Kenyan long-distance runner

Irene Mogaka Kemunto (born 10 January 1985) is a Kenyan long-distance runner who competes in the marathon.

She began running at national level around 2005 and took second at the Kisii cross country meet that year. She made her marathon debut at the Nairobi International Marathon and finished in tenth place with a time of 2:48:27. She improved her time to 2:41:12 with a fifth-place finish at the 2007 edition of the Mumbai Marathon. She was crowned the 5000 metres provincial champion for the Nyanza Province in June that year. She ran at the Rock 'n' Roll Las Vegas Marathon at the end of the year and was runner-up behind Sylvia Skvortsova, taking her best time to 2:36:15.

Her 2008 season was highlighted by a run of 2:38:22 for fifth place at the Toronto Marathon. She focused solely on the marathon in 2009 and started with a third-place finish at the Mumbai Marathon in January. She knocked six minutes of her marathon best at the Los Angeles Marathon to record 2:30:10 for fifth place. Her third marathon of the year was the Singapore Marathon but her race was slow and she finished in ninth place.

She ran at the Berlin Half Marathon at the start of 2010 and set a half marathon best of 1:11:38 and finished sixth overall. She ran the second fastest race of her career at the Vienna City Marathon in April, clocking 2:31:28 to finish as runner-up behind Hellen Kimutai.
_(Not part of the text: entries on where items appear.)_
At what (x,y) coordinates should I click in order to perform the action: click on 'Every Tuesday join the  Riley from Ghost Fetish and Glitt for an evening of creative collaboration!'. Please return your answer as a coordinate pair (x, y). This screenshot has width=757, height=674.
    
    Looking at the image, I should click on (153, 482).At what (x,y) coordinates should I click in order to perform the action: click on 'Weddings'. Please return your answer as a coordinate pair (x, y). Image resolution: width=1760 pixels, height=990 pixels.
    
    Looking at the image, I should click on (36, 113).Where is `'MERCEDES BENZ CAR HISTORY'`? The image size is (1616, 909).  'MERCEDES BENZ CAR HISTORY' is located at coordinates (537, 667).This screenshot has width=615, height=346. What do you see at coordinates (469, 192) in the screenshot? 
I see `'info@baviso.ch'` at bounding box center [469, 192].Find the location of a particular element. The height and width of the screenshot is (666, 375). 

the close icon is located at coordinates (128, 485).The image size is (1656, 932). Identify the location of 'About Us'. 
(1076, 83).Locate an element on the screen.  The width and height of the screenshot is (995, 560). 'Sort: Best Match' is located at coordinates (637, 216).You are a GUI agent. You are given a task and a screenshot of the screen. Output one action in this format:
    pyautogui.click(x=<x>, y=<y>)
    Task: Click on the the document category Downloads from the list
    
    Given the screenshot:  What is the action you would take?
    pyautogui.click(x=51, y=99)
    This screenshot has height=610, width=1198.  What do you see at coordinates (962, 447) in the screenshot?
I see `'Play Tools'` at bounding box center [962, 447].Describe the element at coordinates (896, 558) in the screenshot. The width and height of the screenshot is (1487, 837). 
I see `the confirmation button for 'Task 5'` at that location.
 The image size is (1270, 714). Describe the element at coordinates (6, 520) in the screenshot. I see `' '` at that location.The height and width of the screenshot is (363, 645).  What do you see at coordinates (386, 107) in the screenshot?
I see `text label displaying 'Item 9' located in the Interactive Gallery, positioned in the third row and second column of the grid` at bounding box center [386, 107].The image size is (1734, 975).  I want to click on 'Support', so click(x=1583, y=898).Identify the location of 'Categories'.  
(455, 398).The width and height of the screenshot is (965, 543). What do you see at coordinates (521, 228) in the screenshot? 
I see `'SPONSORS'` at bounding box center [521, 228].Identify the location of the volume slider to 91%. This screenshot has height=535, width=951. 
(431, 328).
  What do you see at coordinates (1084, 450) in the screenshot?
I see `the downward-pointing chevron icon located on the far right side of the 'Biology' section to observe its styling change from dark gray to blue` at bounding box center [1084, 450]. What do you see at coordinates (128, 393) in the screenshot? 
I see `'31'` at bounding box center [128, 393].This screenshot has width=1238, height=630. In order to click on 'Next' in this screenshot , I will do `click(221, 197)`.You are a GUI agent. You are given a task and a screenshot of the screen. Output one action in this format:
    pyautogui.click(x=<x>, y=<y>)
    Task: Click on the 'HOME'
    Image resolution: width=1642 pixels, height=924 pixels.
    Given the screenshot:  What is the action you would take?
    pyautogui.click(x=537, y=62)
She ran for Kenya at the 2010 Commonwealth Games and was leading the race in the final stages. However, her compatriot Irene Jerotich Kosgei overtook her in the last three kilometres and Mogaka finished eleven seconds behind her to record a time of 2:34:43 and win the silver medal. She competed again in India at the Mumbai Marathon in January the following year, but managed only eighth place in the race.

She was the sole Kenyan entrant at the Osaka Women's Marathon and finished seventh overall.